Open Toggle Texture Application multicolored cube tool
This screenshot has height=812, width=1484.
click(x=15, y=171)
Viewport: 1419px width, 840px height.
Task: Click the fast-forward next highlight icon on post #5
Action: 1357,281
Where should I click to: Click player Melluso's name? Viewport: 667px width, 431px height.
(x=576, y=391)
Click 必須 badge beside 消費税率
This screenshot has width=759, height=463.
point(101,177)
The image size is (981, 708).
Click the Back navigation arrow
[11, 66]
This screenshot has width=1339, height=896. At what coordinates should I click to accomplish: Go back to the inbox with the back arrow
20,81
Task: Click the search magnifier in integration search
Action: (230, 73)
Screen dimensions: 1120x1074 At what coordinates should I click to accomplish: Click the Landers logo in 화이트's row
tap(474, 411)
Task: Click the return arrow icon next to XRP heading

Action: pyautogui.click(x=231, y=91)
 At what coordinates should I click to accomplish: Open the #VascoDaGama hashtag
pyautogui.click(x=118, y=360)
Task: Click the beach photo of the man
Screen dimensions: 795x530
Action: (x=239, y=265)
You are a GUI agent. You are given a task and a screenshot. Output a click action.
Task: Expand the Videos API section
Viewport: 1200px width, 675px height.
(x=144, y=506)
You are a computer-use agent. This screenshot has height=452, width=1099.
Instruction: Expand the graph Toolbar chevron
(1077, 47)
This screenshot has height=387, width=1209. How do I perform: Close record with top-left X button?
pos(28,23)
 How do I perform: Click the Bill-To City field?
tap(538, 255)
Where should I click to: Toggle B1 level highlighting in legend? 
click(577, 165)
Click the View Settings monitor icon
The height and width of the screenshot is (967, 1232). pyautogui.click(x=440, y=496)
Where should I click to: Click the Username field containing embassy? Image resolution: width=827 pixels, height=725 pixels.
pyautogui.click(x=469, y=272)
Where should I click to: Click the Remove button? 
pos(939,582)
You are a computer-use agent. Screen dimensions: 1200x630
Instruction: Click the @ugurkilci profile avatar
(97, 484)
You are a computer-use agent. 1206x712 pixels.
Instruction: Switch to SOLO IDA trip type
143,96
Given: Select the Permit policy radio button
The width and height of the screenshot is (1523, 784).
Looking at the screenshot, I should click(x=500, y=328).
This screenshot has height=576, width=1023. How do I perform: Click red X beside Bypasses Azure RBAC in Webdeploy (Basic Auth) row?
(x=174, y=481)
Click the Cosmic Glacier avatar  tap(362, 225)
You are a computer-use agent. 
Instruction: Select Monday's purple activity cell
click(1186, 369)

• DIRECTIVE
From the material, extract the lines starting at the one containing "Click the View Settings monitor icon" and ending at the one containing "pos(939,582)", and reproduce them without any change.

• SOLUTION TO THE PROBLEM
Click the View Settings monitor icon
The height and width of the screenshot is (967, 1232). pyautogui.click(x=440, y=496)
Where should I click to: Click the Username field containing embassy? Image resolution: width=827 pixels, height=725 pixels.
pyautogui.click(x=469, y=272)
Where should I click to: Click the Remove button? 
pos(939,582)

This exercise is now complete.